*** Supplied passage Section Begins ***

Monday, January 20, 2014

California Balancing on a Knife Edge

California's Monterey Basin oil field is believed to hold reserves of more than 13-billion barrels.  That, for California, is the good news.  After that, the news is all bad.

The Monterey Basin oil is "tight oil" meaning it's shale oil.  That oil can only be recovered by hydraulic fracturing or 'fracking.'  Fracking uses something California is desperately short of right now, water - lots of water. 

Governor Jerry Brown has already declared California in a state of severe drought emergency.  Things are looking grim in the Sierra Nevada where last year's meagre snowpack was vastly greater than this year's. 

There's simply not nearly enough water to go around and major oil extraction will massively increase demand.

A major portion of the basin’s estimated 13.7 billion barrels of oil  sits squarely within California’s Central Valley aquifer system, the state’s largest groundwater reservoir. Here, oil and water resources are layered on top of each other—freshwater resources are at depths up to 3,000 feet; the aquifer, a layer of underground rock and soil through which water flows, reaches down to 9,000 feet; and oil stores are buried from 8,000 to 14,000 feet. Folds, fractures, and fragmentation in this seismically active region have deformed the source rock, which ranges from 1,000 to 3,000 feet in thickness.

*** Supplied passage Section Ends ***
*** Extracted data Section Begins ***

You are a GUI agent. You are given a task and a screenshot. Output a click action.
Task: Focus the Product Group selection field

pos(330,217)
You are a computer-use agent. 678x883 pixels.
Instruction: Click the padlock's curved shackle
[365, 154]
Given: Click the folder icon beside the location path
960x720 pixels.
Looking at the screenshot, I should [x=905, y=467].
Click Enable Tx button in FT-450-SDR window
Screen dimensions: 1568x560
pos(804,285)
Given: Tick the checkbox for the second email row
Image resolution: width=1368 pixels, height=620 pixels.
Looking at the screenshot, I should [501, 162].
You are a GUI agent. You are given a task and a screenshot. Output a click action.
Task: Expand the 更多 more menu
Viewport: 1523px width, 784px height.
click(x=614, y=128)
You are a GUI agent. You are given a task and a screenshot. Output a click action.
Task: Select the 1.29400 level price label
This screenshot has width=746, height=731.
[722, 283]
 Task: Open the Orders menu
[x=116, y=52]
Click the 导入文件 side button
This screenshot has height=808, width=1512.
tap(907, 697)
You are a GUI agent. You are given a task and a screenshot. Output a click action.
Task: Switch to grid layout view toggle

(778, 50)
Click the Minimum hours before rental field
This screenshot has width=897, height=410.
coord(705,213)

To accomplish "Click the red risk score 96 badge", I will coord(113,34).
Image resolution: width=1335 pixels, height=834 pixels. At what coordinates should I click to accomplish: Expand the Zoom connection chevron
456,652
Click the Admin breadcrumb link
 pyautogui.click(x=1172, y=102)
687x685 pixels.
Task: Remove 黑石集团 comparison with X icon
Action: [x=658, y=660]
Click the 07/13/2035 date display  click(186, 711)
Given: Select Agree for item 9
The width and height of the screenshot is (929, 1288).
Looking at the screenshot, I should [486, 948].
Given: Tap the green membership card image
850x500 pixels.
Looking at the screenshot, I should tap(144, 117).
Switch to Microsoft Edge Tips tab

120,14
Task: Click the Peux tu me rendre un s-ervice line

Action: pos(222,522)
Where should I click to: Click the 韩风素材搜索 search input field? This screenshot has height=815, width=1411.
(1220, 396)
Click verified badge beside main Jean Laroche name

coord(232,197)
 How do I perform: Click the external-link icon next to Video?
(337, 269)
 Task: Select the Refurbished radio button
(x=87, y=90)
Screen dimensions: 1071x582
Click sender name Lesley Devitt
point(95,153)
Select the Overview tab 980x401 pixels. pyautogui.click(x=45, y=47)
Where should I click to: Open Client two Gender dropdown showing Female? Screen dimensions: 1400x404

*** Extracted data Section Ends ***

(Problems to work on):
1. Answer the following questions using the Monterey Basin passage.
(a) Who declared California to be in a state of severe drought emergency?
(b) Down to what depth do the freshwater resources lie?
(c) By what method can the tight oil be recovered?
2. Output verbatim the part of the Monterey Basin passage running from "California Balancing on" up to and including "is all bad.".

(Answers to the exercise):
1.
(a) Governor Jerry Brown
(b) Up to 3,000 feet
(c) Hydraulic fracturing, or fracking

2.
California Balancing on a Knife Edge

California's Monterey Basin oil field is believed to hold reserves of more than 13-billion barrels.  That, for California, is the good news.  After that, the news is all bad.